■ 文書本文
· · · · ·

結論から言うと、すごく良かったです(おすすめ度は★4)。良かった点は、1)「美しい人びと」のキュレーションが良く、作品1点1点の見応えがあった点、2)常設の展示はさながら博物館。コレクションの振れ幅が広く、美術館全体で知的好奇心を満たしてくれた点です。松岡美術館は、故・松岡清次郎のコレクションのみを展示。松岡清次郎の美術に対する思いを垣間見ることができたため、私立美術館の面白さを改めて感じました。

➢ 松岡美術館へのアクセス

白金台からの看板はこれのみ(多分

松岡美術館へは、白金台駅(三田線)から徒歩約10分。目黒駅から徒歩約15分。目黒駅付近の美術館といえば、目黒区美術館や東京都庭園美術館がありますが、松岡美術館の存在は初めて知りました(何度か行ったことがある東京都庭園美術館のすぐ近くにあってびっくり)。近辺の美術館や目黒駅に松岡美術館のポスターを貼るなどして宣伝した方がいいのでは?
また、白金台駅からも美術館に行く途中、電柱に「あと●●メートル」のような案内を1〜3枚貼ってもらえると親切だと思いました。

👇 目黒区美術館

👇 東京都庭園美術館

住所:〒108-0071 東京都港区白金台5丁目12−6

➢ 松岡美術館とは

入り口の看板
全景

松岡美術館は、初代艦長である松岡清次郎が約半世紀をかけて蒐集した約1,800の作品で成り立っています。そのほとんどは松岡清次郎本人がロンドン、NY、パリのオークションで落札してきたとのこと。

松岡美術館の特徴として、レンタルした作品を展示していない点があります。これは松岡清次郎の信念「私立美術館は美術品を蒐集した館の創立者の美に対する審美眼を、その一つひとつの美術品を通して、ご覧いただく方に訴えるべきところ」からきています。しっかりした考えをお持ちですね。

入ってすぐにある松岡清次郎のブロンズ

松岡清次郎は1894年生まれ。第一次世界大戦時に、当時は先進的だった第三国中継貿易でビジネスが大成功。その後、倉庫業、不動産業、観光業、教育事業など数々な事業でも成果をあげたことで、巨万の富を得たそうです。初めに貿易で扱ったのがイミテーションダイヤモンド。そこで美しいものに魅了されたことから、美術品の蒐集を始めたとのことでした。約1,800点の美術品の蒐集にいくらかかったのか気になるところです。

創立者 松岡清次郎の略歴

松岡美術館は、松岡清次郎の私邸跡地に建てられています。

· · · · ·

■ 記述問題 A
松岡美術館についての文書本文によると、松岡清次郎は何年生まれですか。
■ 記述問題 B
松岡美術館についての文書本文の「また、白金台駅からも美術館に」から「ョンで落札してきたとのこと。」までを両端も含めて抜き出し、「ロンドン」を「ウィーン」に改めて書き直してください。

■ 提供資料
· · · · ·

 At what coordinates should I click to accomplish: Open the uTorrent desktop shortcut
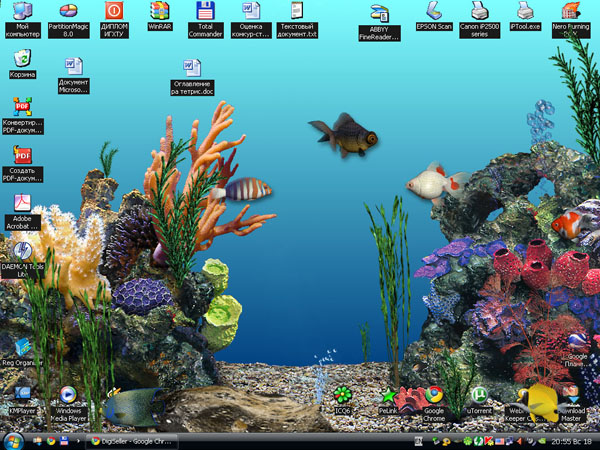click(x=480, y=395)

· · · · ·

■ 記述解答 A
1894年生まれです。

■ 記述解答 B
また、白金台駅からも美術館に行く途中、電柱に「あと●●メートル」のような案内を1〜3枚貼ってもらえると親切だと思いました。

👇 目黒区美術館

👇 東京都庭園美術館

住所:〒108-0071 東京都港区白金台5丁目12−6

➢ 松岡美術館とは

入り口の看板
全景

松岡美術館は、初代艦長である松岡清次郎が約半世紀をかけて蒐集した約1,800の作品で成り立っています。そのほとんどは松岡清次郎本人がウィーン、NY、パリのオークションで落札してきたとのこと。